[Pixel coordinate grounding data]
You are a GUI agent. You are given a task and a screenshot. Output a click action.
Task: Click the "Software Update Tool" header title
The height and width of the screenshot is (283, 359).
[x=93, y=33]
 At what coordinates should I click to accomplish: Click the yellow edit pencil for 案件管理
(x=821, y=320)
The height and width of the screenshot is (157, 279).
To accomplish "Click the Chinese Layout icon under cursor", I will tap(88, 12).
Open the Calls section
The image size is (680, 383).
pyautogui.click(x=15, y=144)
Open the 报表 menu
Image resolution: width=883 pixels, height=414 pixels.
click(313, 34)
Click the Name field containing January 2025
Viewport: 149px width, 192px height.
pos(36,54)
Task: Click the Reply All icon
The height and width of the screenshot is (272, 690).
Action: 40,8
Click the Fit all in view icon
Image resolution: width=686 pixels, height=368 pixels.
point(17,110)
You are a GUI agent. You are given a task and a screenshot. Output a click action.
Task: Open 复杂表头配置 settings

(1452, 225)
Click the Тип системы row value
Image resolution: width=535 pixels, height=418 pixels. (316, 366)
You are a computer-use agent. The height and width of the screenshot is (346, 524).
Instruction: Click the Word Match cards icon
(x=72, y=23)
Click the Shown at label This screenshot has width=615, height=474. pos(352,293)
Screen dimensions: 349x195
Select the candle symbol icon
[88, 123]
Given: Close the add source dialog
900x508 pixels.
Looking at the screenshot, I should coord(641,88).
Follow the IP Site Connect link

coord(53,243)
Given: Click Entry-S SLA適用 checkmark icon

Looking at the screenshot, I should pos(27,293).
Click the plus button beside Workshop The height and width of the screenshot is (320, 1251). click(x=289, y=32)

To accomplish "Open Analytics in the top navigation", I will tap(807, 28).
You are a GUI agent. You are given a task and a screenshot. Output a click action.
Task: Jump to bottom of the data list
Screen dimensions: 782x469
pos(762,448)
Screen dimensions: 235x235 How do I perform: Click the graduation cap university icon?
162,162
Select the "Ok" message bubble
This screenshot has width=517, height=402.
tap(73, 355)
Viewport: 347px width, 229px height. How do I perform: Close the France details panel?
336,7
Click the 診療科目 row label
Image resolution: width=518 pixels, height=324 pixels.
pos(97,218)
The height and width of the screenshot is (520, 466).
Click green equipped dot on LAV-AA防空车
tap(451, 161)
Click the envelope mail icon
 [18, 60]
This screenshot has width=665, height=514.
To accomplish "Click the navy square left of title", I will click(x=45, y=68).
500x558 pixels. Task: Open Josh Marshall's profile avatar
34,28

§ EXERCISE INSTRUCTIONS
Begin at the line that has "Click the Shown" in the entries above; stop after the line that has "This screenshot has width=665, height=514.". Transcribe exactly those lines and no others.

§ ANSWER BOX
Click the Shown at label This screenshot has width=615, height=474. pos(352,293)
Screen dimensions: 349x195
Select the candle symbol icon
[88, 123]
Given: Close the add source dialog
900x508 pixels.
Looking at the screenshot, I should coord(641,88).
Follow the IP Site Connect link

coord(53,243)
Given: Click Entry-S SLA適用 checkmark icon

Looking at the screenshot, I should pos(27,293).
Click the plus button beside Workshop The height and width of the screenshot is (320, 1251). click(x=289, y=32)

To accomplish "Open Analytics in the top navigation", I will tap(807, 28).
You are a GUI agent. You are given a task and a screenshot. Output a click action.
Task: Jump to bottom of the data list
Screen dimensions: 782x469
pos(762,448)
Screen dimensions: 235x235 How do I perform: Click the graduation cap university icon?
162,162
Select the "Ok" message bubble
This screenshot has width=517, height=402.
tap(73, 355)
Viewport: 347px width, 229px height. How do I perform: Close the France details panel?
336,7
Click the 診療科目 row label
Image resolution: width=518 pixels, height=324 pixels.
pos(97,218)
The height and width of the screenshot is (520, 466).
Click green equipped dot on LAV-AA防空车
tap(451, 161)
Click the envelope mail icon
 [18, 60]
This screenshot has width=665, height=514.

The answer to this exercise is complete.